Invasive Cardiac Diagnostic Procedures
Coronary arteriography and ventriculography provide valuable information about the presence and severity of CHD and about ventricular function. These techniques can indicate the specific areas of coronary artery stenosis or occlusion, the number of involved vessels, the ventricular systolic and diastolic volumes, the ejection fraction, and regional wall-motion abnormalities. Multiple gated acquisition (MUGA) scans can also be performed for these purposes. This information helps the cardiologist and cardiac surgeon plan appropriate treatment for the patient. Intravascular ultrasound imaging is an evolving invasive modality for studying the intraluminal coronary anatomy and may be particularly useful in evaluating the effects of stents or angioplasty.

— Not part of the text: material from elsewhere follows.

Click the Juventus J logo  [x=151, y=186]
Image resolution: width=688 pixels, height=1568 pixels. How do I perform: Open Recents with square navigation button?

Coronary artery stenosis is hemodynamically significant when the arterial lumen diameter is narrowed by more than 50%, or the cross-sectional area is reduced by more than 75%. Common indications for coronary arteriography are ACS, post-MI angina, stable angina unresponsive to medical therapy or revascularization, a markedly positive exercise stress test result, and a recent MI in a patient younger than 40 years. The technique may also be useful in evaluating valvular heart disease, ventricular septal defect, papillary muscle dysfunction, cardiomyopathy of unknown cause, or unexplained ventricular arrhythmias.